### Instruction
In the material below, edit the lines between the one holding "Given: Select the 彩虹橋鑰匙 key icon" and the one holding "I will pos(38,386).", inclusive, so that "Employee" becomes "Department". Give back only those lines, with everything else left unchanged.

### Data records

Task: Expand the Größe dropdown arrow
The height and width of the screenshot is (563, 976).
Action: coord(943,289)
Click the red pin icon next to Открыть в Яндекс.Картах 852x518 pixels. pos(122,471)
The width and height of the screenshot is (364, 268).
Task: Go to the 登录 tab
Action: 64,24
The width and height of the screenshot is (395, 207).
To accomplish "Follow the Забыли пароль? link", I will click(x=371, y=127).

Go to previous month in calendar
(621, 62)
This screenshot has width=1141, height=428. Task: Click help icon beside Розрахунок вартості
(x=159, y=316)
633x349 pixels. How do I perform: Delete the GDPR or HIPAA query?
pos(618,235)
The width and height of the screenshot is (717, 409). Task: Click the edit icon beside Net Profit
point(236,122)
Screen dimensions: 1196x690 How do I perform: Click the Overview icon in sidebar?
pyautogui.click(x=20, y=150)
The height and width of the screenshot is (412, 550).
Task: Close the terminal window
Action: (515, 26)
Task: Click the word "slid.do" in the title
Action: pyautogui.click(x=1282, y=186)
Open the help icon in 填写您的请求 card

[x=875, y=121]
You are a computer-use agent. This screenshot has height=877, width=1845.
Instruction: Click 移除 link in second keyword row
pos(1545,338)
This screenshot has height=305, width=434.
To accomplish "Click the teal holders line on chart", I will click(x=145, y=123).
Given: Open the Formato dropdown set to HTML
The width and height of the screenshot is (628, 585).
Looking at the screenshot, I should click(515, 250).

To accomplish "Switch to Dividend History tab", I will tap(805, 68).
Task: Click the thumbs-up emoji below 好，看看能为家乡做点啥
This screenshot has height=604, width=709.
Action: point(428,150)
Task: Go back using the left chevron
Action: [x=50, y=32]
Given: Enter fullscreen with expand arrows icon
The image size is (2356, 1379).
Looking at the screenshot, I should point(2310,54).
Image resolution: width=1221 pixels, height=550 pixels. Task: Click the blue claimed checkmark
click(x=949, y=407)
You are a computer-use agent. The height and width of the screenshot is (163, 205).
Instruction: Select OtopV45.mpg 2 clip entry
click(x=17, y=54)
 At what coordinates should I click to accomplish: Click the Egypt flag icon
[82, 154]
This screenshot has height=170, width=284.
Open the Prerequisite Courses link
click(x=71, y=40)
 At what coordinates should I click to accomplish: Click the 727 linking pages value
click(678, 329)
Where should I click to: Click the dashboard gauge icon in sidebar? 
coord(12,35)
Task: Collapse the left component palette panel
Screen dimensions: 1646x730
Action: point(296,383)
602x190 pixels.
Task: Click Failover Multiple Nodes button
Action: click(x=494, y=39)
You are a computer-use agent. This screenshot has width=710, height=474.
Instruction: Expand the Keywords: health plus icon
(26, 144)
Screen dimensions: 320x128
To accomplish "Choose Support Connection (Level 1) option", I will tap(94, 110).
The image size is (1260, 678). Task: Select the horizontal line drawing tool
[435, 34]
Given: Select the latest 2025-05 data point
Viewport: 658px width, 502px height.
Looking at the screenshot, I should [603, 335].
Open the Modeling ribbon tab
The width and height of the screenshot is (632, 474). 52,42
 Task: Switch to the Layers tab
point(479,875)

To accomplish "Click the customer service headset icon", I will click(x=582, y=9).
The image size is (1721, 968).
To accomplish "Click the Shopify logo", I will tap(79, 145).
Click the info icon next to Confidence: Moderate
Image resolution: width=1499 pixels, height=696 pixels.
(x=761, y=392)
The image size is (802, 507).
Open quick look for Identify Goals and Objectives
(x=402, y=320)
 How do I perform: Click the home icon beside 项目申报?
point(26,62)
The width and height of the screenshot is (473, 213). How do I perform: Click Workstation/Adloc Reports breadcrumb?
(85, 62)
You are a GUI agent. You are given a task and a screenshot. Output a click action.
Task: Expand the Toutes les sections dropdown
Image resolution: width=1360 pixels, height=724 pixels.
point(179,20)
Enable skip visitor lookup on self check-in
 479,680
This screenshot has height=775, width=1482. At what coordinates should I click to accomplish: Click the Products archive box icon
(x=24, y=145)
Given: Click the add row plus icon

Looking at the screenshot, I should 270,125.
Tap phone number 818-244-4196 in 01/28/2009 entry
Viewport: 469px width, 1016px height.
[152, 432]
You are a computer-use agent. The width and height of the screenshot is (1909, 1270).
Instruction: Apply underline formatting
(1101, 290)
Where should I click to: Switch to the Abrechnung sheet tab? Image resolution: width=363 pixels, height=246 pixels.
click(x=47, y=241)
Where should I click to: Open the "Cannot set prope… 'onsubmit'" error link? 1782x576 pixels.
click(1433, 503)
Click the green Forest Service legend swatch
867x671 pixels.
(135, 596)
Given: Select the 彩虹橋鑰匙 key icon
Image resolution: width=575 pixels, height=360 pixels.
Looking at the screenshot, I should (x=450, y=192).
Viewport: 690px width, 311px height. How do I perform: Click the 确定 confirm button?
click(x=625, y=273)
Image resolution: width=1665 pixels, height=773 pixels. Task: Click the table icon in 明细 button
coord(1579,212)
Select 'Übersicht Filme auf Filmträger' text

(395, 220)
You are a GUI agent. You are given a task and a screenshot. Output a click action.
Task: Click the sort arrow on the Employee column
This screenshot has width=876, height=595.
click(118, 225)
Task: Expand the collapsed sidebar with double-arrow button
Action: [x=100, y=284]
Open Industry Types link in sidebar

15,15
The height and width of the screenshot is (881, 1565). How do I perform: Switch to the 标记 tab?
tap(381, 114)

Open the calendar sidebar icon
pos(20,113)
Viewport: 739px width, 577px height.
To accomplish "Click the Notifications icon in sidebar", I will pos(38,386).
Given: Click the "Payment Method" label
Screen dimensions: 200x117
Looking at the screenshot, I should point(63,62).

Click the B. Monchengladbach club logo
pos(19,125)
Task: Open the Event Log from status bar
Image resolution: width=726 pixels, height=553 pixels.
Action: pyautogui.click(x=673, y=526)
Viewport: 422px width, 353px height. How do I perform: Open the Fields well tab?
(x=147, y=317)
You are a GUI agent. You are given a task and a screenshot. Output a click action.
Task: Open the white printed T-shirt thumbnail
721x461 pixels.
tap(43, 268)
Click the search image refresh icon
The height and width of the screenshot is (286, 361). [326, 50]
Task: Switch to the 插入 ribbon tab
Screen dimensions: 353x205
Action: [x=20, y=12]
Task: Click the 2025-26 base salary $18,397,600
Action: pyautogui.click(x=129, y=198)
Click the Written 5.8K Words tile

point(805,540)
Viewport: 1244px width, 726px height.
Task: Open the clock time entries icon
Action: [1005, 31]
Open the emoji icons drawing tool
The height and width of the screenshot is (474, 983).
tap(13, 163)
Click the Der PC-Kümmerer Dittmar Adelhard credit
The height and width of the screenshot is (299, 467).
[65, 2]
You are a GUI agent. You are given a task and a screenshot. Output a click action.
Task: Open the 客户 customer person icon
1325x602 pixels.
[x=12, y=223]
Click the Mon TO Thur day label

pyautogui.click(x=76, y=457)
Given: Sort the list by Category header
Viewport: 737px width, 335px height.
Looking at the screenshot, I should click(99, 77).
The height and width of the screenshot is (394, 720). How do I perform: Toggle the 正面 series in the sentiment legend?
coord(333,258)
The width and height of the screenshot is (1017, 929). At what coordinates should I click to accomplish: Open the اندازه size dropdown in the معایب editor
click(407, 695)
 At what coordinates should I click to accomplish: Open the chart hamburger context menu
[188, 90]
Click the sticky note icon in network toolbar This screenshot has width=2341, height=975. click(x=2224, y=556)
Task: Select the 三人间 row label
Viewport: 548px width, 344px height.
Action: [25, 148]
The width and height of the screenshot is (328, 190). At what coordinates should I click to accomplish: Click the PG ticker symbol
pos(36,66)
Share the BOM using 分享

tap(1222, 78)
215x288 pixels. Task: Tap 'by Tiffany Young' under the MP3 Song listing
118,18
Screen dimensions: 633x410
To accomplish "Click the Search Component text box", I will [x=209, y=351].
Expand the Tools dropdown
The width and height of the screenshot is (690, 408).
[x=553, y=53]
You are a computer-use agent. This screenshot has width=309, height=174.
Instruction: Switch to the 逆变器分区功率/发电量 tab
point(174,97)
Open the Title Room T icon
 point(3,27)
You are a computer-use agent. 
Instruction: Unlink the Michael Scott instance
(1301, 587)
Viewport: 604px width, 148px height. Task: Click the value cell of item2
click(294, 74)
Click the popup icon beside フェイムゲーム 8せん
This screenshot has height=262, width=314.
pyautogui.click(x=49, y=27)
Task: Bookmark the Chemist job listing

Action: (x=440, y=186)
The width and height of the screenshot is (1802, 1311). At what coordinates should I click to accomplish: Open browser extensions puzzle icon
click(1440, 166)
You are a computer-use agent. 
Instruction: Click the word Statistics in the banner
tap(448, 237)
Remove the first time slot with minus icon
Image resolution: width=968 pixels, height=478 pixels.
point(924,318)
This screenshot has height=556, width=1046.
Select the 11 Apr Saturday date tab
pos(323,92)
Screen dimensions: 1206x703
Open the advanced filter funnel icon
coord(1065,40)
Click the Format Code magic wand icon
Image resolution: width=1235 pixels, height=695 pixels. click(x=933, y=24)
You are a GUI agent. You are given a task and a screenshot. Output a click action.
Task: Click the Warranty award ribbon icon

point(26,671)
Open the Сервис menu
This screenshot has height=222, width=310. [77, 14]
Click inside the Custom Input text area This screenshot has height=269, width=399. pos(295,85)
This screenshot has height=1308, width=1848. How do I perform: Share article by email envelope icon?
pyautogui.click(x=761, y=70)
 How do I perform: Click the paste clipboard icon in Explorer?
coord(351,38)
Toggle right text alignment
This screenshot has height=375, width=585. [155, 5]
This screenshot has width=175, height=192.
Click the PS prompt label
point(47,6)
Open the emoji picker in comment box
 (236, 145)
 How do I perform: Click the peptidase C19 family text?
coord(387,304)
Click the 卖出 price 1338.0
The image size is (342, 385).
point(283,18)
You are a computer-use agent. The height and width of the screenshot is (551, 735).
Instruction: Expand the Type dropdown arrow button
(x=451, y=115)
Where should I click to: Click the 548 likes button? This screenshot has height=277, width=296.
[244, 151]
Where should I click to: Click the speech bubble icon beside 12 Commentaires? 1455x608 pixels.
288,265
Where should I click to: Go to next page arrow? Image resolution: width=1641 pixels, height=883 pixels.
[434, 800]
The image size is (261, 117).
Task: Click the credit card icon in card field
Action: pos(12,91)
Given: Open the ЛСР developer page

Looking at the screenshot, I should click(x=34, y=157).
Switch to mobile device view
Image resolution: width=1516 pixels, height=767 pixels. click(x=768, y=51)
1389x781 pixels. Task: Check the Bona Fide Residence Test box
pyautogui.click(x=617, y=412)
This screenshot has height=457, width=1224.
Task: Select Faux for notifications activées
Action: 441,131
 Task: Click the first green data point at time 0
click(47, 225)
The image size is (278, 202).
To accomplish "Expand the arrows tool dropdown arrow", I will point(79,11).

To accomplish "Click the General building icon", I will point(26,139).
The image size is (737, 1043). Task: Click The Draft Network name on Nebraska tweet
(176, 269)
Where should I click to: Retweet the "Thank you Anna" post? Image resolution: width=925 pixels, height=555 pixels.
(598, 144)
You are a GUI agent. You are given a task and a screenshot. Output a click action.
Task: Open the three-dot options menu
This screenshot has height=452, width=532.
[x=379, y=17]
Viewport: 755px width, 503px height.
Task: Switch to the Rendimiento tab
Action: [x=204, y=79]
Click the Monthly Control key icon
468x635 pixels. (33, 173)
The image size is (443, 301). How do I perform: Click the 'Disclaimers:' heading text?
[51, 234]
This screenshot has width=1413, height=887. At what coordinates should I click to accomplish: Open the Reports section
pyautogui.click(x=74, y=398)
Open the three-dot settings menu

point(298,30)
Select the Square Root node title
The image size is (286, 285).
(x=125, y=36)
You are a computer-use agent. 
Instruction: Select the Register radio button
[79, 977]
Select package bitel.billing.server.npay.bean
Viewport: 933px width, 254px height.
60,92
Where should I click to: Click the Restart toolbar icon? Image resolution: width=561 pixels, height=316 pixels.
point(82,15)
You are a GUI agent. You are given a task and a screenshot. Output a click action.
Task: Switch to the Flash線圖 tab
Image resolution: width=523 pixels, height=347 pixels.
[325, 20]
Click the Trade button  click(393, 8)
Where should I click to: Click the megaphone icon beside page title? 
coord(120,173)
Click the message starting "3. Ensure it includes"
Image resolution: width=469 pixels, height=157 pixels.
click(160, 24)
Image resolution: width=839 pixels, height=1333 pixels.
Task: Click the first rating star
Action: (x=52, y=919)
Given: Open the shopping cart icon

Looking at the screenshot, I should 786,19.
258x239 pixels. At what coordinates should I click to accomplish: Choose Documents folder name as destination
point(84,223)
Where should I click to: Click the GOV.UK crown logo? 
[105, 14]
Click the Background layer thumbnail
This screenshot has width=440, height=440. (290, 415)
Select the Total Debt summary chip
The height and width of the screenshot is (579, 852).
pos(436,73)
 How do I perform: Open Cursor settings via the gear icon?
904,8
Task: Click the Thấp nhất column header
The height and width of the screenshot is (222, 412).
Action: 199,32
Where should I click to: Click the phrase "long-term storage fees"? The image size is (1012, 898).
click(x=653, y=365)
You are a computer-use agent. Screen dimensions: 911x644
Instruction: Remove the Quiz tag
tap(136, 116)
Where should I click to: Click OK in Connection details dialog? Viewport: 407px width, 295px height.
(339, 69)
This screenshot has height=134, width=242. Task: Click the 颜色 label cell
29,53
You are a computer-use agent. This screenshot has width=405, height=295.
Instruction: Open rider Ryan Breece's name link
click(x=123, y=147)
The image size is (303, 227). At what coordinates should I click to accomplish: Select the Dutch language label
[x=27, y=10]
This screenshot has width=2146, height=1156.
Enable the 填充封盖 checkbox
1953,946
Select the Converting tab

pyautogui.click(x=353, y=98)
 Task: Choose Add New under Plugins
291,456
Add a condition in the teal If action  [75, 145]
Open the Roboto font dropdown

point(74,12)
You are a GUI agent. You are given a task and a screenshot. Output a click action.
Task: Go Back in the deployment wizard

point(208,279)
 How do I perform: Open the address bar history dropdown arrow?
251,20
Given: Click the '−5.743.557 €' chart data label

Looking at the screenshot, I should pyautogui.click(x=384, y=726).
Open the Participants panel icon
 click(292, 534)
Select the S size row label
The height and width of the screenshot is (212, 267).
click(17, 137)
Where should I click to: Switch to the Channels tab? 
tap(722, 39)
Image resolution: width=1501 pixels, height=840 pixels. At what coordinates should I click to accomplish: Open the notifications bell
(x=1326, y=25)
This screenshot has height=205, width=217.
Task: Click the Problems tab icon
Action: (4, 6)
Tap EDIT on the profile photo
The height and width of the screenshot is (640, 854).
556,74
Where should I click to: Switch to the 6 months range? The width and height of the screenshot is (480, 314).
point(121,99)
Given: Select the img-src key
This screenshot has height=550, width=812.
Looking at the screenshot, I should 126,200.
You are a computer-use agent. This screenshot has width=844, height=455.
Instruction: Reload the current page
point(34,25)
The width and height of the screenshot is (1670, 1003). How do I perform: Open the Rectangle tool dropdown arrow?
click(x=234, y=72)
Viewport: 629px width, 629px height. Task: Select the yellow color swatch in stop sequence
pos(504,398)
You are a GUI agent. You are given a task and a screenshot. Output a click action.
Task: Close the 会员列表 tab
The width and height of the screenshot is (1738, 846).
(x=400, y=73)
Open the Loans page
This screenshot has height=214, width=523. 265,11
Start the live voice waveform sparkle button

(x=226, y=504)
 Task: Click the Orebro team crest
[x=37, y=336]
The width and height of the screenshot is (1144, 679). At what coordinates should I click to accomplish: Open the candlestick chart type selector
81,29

### Task result
Given: Select the 彩虹橋鑰匙 key icon
Image resolution: width=575 pixels, height=360 pixels.
Looking at the screenshot, I should (x=450, y=192).
Viewport: 690px width, 311px height. How do I perform: Click the 确定 confirm button?
click(x=625, y=273)
Image resolution: width=1665 pixels, height=773 pixels. Task: Click the table icon in 明细 button
coord(1579,212)
Select 'Übersicht Filme auf Filmträger' text

(395, 220)
You are a GUI agent. You are given a task and a screenshot. Output a click action.
Task: Click the sort arrow on the Department column
This screenshot has width=876, height=595.
click(118, 225)
Task: Expand the collapsed sidebar with double-arrow button
Action: [x=100, y=284]
Open Industry Types link in sidebar

15,15
The height and width of the screenshot is (881, 1565). How do I perform: Switch to the 标记 tab?
tap(381, 114)

Open the calendar sidebar icon
pos(20,113)
Viewport: 739px width, 577px height.
To accomplish "Click the Notifications icon in sidebar", I will pos(38,386).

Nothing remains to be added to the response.